Arche de Zoé: les juges tchadiens rencontrent les enfants à Abéché – Afp

Le juge d’instruction et le procureur chargés à N’Djamena de l’affaire de l’Arche de Zoé sont arrivés mardi à Abéché, dans l’est du Tchad, où ils ont pu voir les 103 enfants que l’association française a tenté d’emmener en France, a-t-on appris de sources judiciaires.

Selon ces sources, les deux magistrats, accompagnés d’un greffier, ont rencontré les enfants à l’orphelinat d’Abéché, où ils ont été accueillis après l’intervention des autorités, qui ont stoppé le 25 octobre à l’aéroport de la ville l’opération de L’Arche de Zoé.

Le juge d’instruction et le procureur de la République n’ont en revanche pas encore auditionné les familles des enfants, principal objectif de leur déplacement à Abéché qui devrait s’achever en fin de semaine.

Lundi, vingt parents d’une partie des 103 enfants sont arrivés à N’Djamena, à l’initiative, selon eux, des autorités tchadiennes.

« Nous n’avons pas été associés à cette enquête complémentaire sur le terrain. L’enquête devrait être menée de manière contradictoire », a déploré l’avocat d’une partie des 21 personnes inculpées dans cette affaire, Me Jean-Bernard Padaré.

Selon lui, les avocats des familles des enfants qui se sont constituées parties civiles ont eux été prévenus et se trouvent déjà à Abéché.

« Nous émettons des doutes sur la crédibilité de cette enquête de terrain, et nous allons la contester », a affirmé l’avocat à l’AFP.

Six membres français de L’Arche de Zoé sont poursuivis pour enlèvement de mineurs et quatre Tchadiens pour complicité. Ils sont tous incarcérés à N’Djamena.

Trois journalistes français, sept Espagnols de l’équipage de l’avion qui devait emmener les enfants en France, ainsi qu’un pilote belge qui en a acheminé une partie à Abéché depuis la frontière tchado-soudanaise, ont également été inculpés, mais ont été libérés et rapatriés.

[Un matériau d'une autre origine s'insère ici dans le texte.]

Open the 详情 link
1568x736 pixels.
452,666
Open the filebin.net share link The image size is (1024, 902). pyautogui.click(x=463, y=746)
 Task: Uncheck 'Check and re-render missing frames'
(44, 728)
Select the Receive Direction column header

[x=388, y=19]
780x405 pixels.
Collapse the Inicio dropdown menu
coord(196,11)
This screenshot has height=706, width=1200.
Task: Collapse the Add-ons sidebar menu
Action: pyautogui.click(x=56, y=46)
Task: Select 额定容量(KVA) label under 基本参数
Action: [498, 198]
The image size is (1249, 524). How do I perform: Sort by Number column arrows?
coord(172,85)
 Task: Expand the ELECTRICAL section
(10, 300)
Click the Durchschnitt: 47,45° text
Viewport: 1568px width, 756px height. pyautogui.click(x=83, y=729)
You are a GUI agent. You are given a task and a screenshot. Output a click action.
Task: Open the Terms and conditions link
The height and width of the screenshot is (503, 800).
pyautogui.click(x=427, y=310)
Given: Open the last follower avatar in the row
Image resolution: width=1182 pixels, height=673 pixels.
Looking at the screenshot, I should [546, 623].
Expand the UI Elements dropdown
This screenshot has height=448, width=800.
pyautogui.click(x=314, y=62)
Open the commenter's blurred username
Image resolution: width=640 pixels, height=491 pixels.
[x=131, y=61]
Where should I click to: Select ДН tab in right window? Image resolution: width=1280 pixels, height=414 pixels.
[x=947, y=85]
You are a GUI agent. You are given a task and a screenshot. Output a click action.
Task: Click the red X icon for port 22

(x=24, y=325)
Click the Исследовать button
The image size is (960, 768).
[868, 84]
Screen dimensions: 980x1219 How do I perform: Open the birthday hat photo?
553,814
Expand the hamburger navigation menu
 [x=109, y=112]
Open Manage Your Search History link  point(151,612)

L’association présentait les enfants, originaires pour la quasi-totalité d’entre eux de l’est du Tchad frontalier du Soudan, comme des orphelins du Darfour soudanais voisin en proie à une guerre civile.

L’enquête visant à identifier les enfants est toujours en cours, et les parents qui se sont manifestés attendent une décision judiciaire et politique pour pouvoir les récupérer.